题意
给定一棵根为 \(1\) 的 有根树。
每个节点有颜色,求每个节点子树内出现最多的颜色编号之和。
Sol
Dsu on tree板子题。
首先对于整棵树进行轻重链剖分,注意到一个关键性质:轻边只有 \(log\) 条。
\(n ^ 2\) 的暴力是 \(trivial\) 的,不再赘述。
注意到中间有很多节点被重复计算了多次。
考虑如何减少重复计算的次数。
不难想到保留重儿子的贡献,每次重新计算轻儿子的贡献。
结合上述性质,不难发现时间复杂度为 \(O(n log n)\)
Code
#include <iostream>
#include <algorithm>
#include <cstdio>
#include <array>
#include <queue>
#define int long long
using namespace std;
#ifdef ONLINE_JUDGE
#define getchar() (p1 == p2 && (p2 = (p1 = buf) + fread(buf, 1, 1 << 21, stdin), p1 == p2) ? EOF : *p1++)

→ 任务:
• A. 文档节选中,为减少重复计算,保留的是哪个儿子的贡献?
• B. 请从文档节选中原样引用一段文字,以“每个节点有颜色,求每个节点子树内出现最多的颜色编号之和。”开头,一直到“考虑如何减少重复计算的次数。”为止。

→ 所供资料:
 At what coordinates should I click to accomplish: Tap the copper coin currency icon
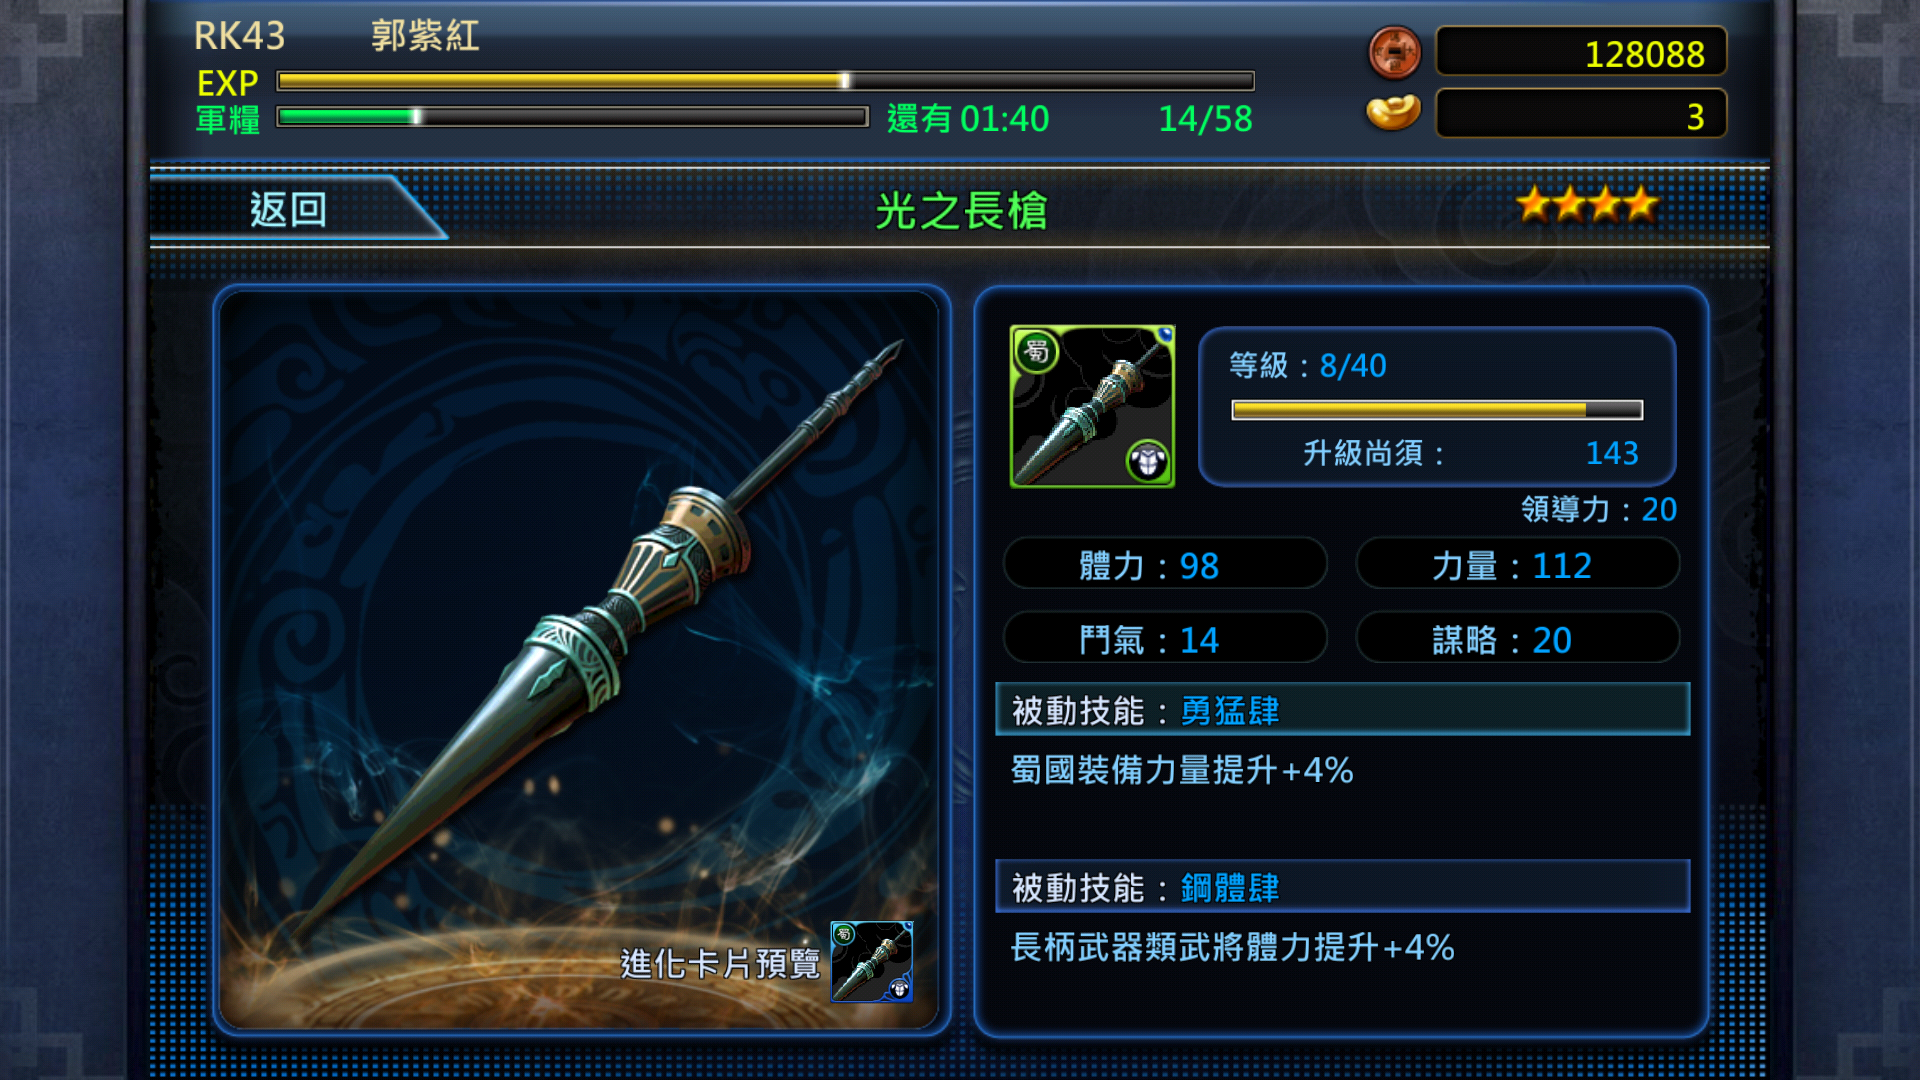pos(1394,52)
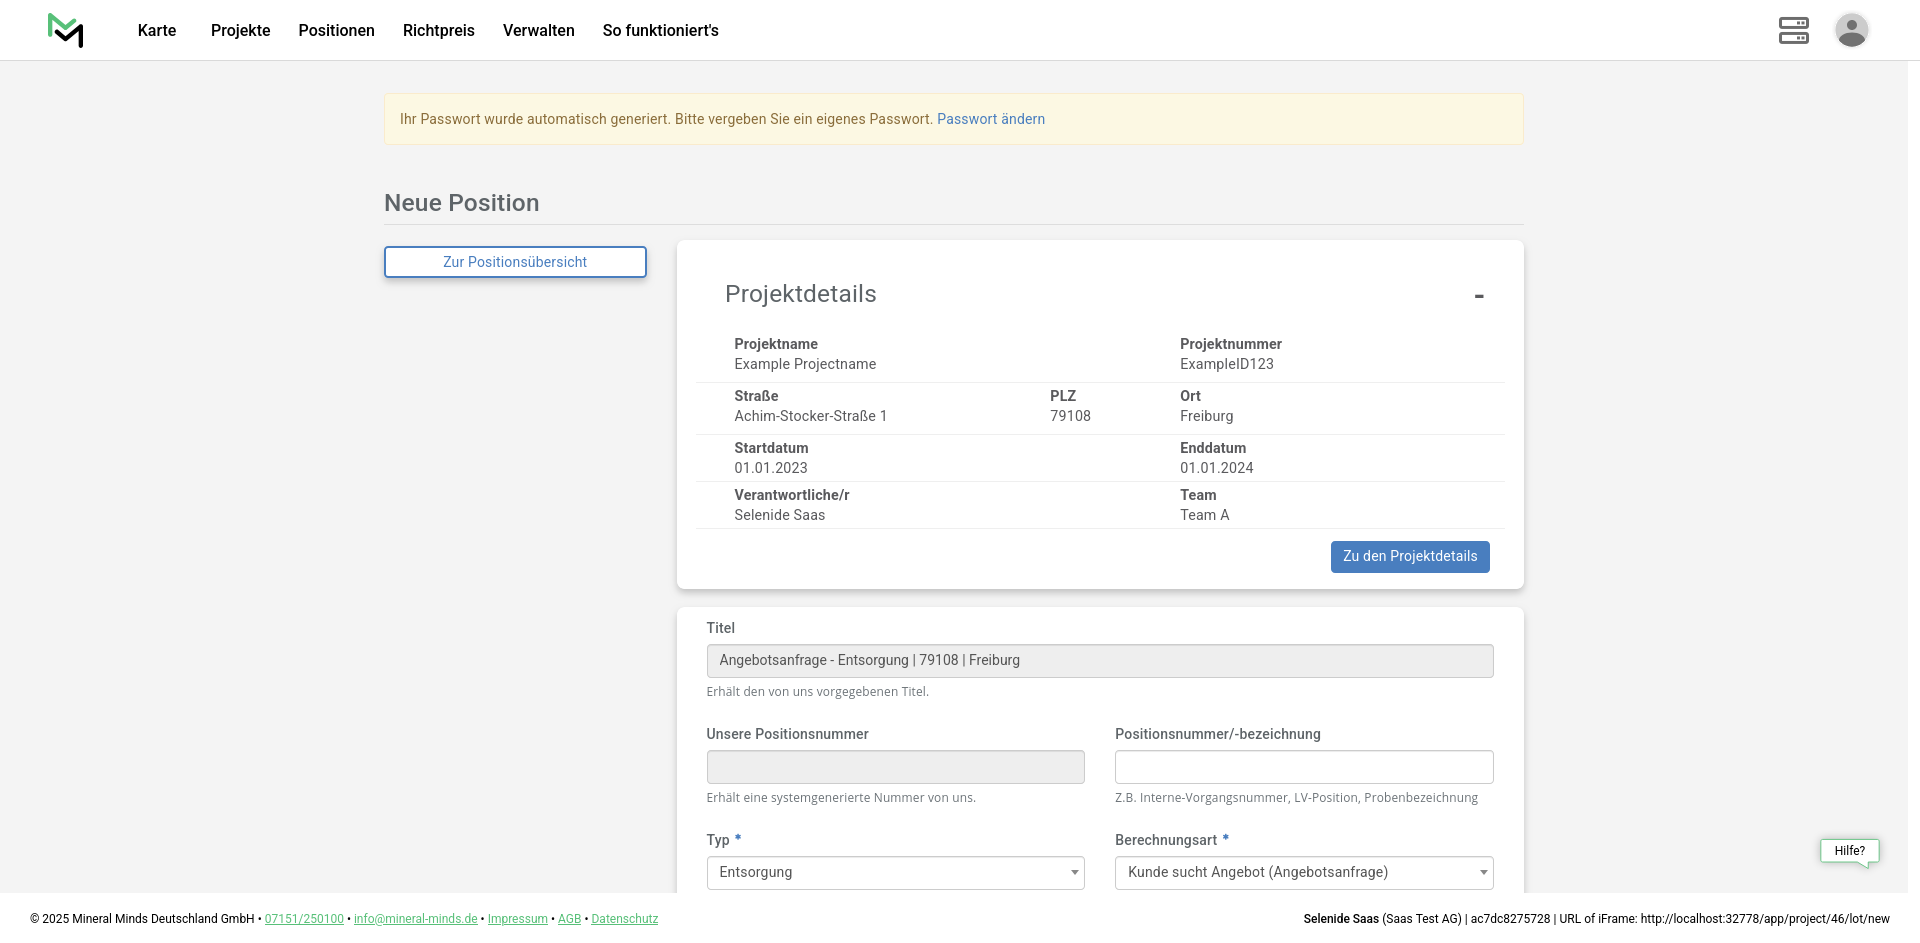Image resolution: width=1920 pixels, height=943 pixels.
Task: Go to the Projekte menu
Action: point(240,31)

→ 答案:
• A. 重儿子的贡献。

• B.
每个节点有颜色,求每个节点子树内出现最多的颜色编号之和。
Sol
Dsu on tree板子题。
首先对于整棵树进行轻重链剖分,注意到一个关键性质:轻边只有 \(log\) 条。
\(n ^ 2\) 的暴力是 \(trivial\) 的,不再赘述。
注意到中间有很多节点被重复计算了多次。
考虑如何减少重复计算的次数。